Dataset entries:
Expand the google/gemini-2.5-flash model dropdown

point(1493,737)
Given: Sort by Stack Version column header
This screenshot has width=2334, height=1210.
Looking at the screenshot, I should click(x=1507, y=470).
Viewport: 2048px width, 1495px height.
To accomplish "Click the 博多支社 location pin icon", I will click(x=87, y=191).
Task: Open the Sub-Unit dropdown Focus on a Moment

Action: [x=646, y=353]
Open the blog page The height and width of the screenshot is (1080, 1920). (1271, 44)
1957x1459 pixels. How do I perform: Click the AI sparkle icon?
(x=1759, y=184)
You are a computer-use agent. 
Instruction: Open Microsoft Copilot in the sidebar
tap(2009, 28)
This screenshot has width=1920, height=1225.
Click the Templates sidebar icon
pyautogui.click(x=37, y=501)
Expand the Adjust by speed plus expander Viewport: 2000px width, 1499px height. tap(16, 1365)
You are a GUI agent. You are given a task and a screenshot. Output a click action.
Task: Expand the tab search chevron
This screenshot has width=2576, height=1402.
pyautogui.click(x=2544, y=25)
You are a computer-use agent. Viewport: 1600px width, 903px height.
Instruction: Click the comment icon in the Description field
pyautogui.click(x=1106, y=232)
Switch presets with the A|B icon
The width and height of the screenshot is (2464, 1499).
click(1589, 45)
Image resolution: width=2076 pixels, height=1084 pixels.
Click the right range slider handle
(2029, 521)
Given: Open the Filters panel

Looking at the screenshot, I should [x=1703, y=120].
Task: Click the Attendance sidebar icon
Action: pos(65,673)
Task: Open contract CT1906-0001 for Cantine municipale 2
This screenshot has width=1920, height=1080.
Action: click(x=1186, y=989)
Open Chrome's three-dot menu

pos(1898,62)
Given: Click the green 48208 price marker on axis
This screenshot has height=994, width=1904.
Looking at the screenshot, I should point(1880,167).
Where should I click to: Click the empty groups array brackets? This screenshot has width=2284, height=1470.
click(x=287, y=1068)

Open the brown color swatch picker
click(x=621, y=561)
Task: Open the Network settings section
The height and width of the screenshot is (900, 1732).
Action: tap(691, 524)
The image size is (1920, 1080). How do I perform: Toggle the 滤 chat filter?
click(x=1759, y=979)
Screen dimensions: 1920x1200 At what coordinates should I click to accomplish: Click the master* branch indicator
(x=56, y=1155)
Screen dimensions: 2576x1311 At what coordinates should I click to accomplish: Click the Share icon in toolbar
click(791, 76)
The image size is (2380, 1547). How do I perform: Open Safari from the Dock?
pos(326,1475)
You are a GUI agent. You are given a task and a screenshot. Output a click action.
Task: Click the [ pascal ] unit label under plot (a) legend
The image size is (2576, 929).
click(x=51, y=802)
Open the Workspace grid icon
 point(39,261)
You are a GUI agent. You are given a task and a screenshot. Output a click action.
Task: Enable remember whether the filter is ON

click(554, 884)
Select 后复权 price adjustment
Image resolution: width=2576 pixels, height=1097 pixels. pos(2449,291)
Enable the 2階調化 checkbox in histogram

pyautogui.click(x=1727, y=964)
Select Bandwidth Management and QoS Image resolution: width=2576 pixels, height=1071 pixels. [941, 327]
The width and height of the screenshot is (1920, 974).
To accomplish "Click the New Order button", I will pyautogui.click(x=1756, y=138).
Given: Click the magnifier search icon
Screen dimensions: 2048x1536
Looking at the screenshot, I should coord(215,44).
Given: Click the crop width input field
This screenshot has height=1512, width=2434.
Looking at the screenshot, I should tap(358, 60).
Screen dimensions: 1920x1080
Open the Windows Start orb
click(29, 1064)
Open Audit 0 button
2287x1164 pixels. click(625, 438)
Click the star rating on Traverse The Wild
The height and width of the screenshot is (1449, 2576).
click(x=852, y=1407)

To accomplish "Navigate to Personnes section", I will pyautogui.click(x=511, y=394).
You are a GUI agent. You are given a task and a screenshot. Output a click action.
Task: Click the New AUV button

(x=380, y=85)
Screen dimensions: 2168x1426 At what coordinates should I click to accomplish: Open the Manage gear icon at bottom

**Work instruction**
All lines in the records that contain "search" are to be copied and returned.

**Output below**
Task: Expand the tab search chevron
Given: Click the magnifier search icon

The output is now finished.